**PROBLEM REQUIREMENTS:** If a line in the data below holds the word "agent", copy it.

Stored items from a collection:
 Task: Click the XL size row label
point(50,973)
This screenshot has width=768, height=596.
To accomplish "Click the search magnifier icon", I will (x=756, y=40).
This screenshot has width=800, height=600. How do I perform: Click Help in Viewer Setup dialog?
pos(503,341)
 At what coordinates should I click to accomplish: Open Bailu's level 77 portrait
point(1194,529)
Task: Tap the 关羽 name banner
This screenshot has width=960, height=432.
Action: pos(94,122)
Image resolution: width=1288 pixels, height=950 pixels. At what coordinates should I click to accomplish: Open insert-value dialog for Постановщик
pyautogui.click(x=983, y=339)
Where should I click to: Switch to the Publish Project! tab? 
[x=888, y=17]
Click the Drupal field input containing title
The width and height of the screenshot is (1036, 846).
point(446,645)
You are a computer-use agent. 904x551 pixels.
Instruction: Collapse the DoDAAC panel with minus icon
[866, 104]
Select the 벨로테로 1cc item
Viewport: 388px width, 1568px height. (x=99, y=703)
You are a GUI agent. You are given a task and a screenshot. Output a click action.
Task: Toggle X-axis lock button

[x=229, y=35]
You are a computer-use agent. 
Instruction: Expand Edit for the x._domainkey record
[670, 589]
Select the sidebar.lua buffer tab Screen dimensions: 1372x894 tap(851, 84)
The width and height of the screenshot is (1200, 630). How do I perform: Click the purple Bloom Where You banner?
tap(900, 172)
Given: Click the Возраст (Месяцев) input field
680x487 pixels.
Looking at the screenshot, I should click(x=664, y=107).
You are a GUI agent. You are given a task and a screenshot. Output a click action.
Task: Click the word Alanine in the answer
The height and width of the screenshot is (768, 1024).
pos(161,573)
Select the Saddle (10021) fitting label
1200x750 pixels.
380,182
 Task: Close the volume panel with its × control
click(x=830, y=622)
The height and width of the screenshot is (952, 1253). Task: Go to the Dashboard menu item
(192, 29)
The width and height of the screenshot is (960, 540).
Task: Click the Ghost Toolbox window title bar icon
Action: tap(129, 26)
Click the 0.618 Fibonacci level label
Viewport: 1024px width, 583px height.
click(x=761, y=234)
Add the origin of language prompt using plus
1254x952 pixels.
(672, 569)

**YOUR RESPONSE:**
You are a computer-use agent. 904x551 pixels.
You are a GUI agent. You are given a task and a screenshot. Output a click action.
You are a computer-use agent. 
You are a GUI agent. You are given a task and a screenshot. Output a click action.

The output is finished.